_CONSIGNA_.
Responde estas preguntas a partir del fragmento sobre la injusticia que aparece abajo:
1. Según el primer párrafo, ¿para qué es el primer paso reconocer la realidad de la injusticia?
2. ¿Qué formas de injusticia se enumeran?
3. ¿Qué avances se mencionan?

_FRAGMENTO PROPORCIONADO_.

Decir “no hay justicia en el mundo” no es solo una afirmación intelectual: muchas veces es una herida que duele en carne propia. Es la conclusión a la que llegan quienes han visto cómo el poder, la indiferencia o la mala suerte convierten en silencio el llanto de alguien. Reconocer esa realidad es doloroso, pero también es el primer paso para no normalizarla.
La injusticia existe en múltiples formas: económica, racial, de género, ambiental, legal. A veces es visible —un juicio amañado, una ley injusta— y otras veces es sutil —microagresiones, oportunidades negadas, favores que se conceden según apellido—. Eso no borra los avances: leyes que antes no existían, movimientos sociales que cambiaron narrativas, personas que usan su voz para exponer abusos. Pero el hecho de que haya mejoras parciales no hace que la sensación de injusticia sea menos real.

_MATERIAL PROPORCIONADO_.
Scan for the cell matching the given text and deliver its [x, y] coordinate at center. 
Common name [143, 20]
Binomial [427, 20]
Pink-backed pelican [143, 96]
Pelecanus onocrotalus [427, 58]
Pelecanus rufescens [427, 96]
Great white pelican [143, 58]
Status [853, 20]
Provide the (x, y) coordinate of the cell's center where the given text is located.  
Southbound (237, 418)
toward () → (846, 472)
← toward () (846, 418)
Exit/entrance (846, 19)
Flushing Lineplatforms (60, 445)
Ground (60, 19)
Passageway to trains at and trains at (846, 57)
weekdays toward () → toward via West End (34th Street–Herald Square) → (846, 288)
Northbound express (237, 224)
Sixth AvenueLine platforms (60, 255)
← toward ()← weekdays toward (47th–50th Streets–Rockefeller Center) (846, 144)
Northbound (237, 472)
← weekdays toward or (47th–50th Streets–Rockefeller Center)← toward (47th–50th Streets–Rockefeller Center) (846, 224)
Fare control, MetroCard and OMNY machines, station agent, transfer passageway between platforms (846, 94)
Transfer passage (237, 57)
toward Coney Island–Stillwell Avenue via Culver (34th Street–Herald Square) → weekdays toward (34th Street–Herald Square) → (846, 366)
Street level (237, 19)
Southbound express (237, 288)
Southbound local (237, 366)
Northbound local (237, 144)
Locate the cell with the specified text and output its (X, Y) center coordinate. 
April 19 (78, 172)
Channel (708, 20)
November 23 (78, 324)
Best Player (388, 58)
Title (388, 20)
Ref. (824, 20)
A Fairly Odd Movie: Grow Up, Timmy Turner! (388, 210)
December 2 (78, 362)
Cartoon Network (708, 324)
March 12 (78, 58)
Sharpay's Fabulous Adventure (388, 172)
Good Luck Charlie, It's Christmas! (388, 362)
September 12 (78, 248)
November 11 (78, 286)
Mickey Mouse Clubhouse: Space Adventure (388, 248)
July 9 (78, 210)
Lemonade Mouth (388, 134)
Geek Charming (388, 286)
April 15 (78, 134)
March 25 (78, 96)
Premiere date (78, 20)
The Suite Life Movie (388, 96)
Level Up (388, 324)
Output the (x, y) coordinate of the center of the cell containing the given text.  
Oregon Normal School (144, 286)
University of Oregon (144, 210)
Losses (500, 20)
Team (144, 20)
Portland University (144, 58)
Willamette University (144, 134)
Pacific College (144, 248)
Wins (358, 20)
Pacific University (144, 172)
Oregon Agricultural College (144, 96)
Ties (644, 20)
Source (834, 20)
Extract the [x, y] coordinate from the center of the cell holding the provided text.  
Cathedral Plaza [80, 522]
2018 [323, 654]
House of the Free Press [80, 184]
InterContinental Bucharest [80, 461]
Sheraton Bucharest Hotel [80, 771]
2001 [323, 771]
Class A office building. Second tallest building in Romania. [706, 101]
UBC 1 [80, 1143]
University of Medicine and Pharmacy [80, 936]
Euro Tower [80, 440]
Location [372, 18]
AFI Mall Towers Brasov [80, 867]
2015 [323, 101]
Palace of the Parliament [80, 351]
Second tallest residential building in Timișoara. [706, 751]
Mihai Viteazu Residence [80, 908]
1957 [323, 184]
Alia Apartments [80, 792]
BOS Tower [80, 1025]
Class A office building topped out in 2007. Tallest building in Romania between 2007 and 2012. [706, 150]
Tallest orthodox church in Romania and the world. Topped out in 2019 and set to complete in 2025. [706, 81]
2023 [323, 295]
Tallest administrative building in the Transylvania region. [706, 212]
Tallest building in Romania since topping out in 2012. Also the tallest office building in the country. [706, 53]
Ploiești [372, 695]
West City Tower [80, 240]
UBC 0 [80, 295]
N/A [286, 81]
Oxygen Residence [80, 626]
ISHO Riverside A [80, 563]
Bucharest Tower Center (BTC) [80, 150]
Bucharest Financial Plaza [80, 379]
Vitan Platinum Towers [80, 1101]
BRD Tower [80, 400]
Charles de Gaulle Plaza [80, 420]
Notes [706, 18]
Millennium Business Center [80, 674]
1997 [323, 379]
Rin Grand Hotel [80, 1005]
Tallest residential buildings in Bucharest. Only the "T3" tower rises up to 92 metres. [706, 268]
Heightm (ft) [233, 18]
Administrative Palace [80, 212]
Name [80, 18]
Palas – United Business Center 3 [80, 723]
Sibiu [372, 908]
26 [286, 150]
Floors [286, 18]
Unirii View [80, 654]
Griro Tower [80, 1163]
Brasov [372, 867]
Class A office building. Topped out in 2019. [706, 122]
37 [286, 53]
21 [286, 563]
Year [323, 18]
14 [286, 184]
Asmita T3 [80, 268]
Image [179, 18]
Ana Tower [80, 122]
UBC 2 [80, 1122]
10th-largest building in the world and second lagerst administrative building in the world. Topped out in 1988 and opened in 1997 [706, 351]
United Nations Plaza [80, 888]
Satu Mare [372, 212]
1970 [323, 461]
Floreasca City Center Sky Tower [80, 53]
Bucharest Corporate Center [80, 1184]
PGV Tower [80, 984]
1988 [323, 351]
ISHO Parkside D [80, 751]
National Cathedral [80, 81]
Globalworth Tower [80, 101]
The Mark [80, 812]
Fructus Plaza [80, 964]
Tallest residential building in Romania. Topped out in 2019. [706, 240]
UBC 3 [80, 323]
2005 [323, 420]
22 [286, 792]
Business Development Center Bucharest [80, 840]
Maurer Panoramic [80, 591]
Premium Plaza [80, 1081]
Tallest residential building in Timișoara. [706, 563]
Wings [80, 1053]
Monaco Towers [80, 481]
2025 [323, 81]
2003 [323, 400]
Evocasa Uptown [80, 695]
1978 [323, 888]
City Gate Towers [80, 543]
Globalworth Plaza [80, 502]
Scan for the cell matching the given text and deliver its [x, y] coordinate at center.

_SOLUCIÓN DEL EJERCICIO_.
1. Es el primer paso para no normalizarla.
2. Económica, racial, de género, ambiental y legal.
3. Leyes que antes no existían, movimientos sociales que cambiaron narrativas y personas que usan su voz para exponer abusos.